Begin Data records

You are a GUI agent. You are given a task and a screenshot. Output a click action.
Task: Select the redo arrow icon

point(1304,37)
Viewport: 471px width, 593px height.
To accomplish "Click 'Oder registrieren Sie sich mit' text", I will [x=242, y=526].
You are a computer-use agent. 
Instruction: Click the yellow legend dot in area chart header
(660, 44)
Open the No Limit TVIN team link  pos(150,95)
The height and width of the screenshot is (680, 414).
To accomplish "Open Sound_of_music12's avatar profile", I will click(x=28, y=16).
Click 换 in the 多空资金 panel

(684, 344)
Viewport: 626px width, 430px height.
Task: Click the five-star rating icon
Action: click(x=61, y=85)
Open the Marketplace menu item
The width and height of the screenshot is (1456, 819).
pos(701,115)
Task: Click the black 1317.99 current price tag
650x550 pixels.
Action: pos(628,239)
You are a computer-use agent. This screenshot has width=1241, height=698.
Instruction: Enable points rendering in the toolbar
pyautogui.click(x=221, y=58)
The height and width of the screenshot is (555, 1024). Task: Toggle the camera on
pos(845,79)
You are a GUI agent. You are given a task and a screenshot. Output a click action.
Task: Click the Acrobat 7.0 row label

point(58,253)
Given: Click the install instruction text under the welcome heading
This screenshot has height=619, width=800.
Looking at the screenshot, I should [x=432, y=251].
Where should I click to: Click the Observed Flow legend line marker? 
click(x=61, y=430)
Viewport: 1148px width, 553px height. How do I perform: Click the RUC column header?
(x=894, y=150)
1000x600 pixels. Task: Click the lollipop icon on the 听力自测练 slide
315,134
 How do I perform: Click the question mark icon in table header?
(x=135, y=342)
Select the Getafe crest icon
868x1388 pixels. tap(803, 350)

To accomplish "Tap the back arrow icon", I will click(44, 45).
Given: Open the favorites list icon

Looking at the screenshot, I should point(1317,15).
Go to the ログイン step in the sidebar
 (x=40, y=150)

End Data records

Copy out the lines from the one containing "Select the Getafe crest icon" through the end of the lines, both ends included, keeping every character the same.

Select the Getafe crest icon
868x1388 pixels. tap(803, 350)

To accomplish "Tap the back arrow icon", I will click(44, 45).
Given: Open the favorites list icon

Looking at the screenshot, I should point(1317,15).
Go to the ログイン step in the sidebar
 (x=40, y=150)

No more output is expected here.